Page 1 of 1

dashes turning to ?

Posted: Mon Feb 07, 2005 10:54 am
by jgdoke
In this pdf file is the part number of the product.
1485T–P2T5–T5

When you index this pdf file the dashes become "?"
1485T?P2T5?T5
This causes searches for the part number to fail.
I just checked and the entire string in the pdf file is helvetica. Here is a lint to the pdf file. Can you find out how to have the dashes indexed as dashes?

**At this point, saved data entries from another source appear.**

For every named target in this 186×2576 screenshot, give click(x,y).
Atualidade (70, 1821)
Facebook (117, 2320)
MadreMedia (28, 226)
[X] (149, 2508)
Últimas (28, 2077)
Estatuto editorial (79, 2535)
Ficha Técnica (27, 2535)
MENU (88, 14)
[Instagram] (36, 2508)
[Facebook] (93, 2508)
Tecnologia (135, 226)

http://literature.rockwellautomation.co ... _-en-p.pdf

dashes turning to ?

Posted: Mon Feb 07, 2005 3:12 pm
by Kai
The dashes in the original PDF are en-dashes (Unicode U+2013). In the walk data, this currently will be mapped to either a question-mark or a soft-hyphen (U+00AD), depending on whether XML UTF-8 is Y or N, respectively. (Even if mapped to soft-hyphen, it might still *display* as question-mark, depending on browser/charset settings. View HTML source under List/Edit URLs.)

If it is a soft-hyphen (XML UTF-8 is N), this will cause searches to fail, as the character is a hi-bit char considered part of a word, instead of punctuation. There will be a fix for this out later this week.

If it is truly a question-mark (XML UTF-8 is Y), then searches should work, as the question-mark is a punctuation char. Eg. with query `1485T-P2T5-T5', the dashes make the query a phrase, and any whitespace/punctuation char(s) may appear between the words.